For example, two is written as II in Roman numeral, just two one’s added together. Twelve is written as, XII, which is simply X + II. The number twenty seven is written as XXVII, which is XX + V + II.

Roman numerals are usually written largest to smallest from left to right. However, the numeral for four is not IIII. Instead, the number four is written as IV. Because the one is before the five we subtract it making four. The same principle applies to the number nine, which is written as IX. There are six instances where subtraction is used:

  • I can be placed before V (5) and X (10) to make 4 and 9.
  • X can be placed before L (50) and C (100) to make 40 and 90.
  • C can be placed before D (500) and M (1000) to make 400 and 900.

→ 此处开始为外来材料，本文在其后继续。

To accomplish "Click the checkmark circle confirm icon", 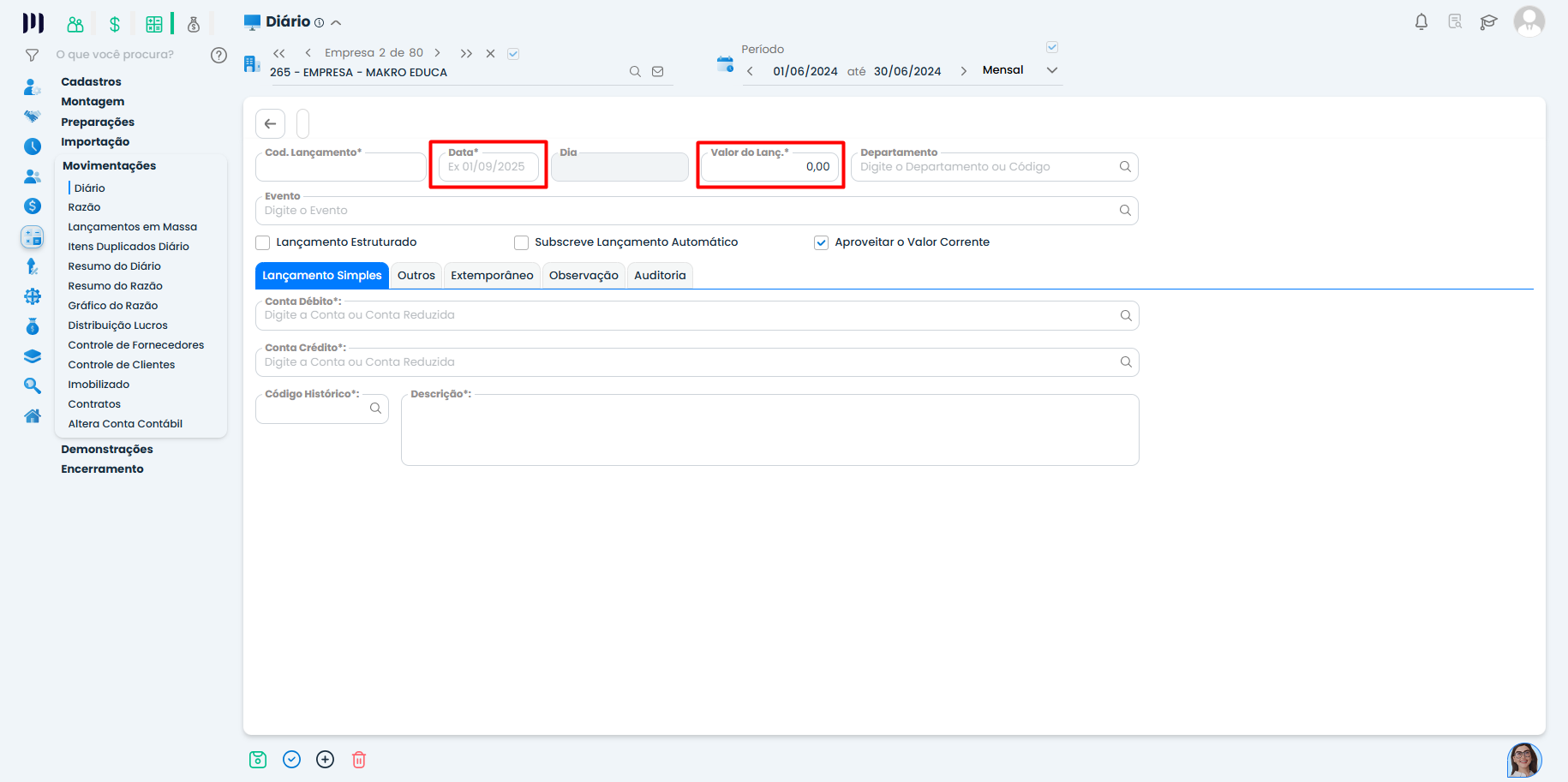I will click(292, 760).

Given an integer, convert it to a roman numeral. Input is guaranteed to be within the range from 1 to 3999.

Example 1:

Input: "III"
Output: 3

Example 2:

Input: "IV"
Output: 4

Example 3:

Input: "IX"
Output: 9

Example 4:

Input: "LVIII"
Output: 58
Explanation: L = 50, V= 5, III = 3.

Example 5:

Input: "MCMXCIV"
Output: 1994
Explanation: M = 1000, CM = 900, XC = 90 and IV = 4.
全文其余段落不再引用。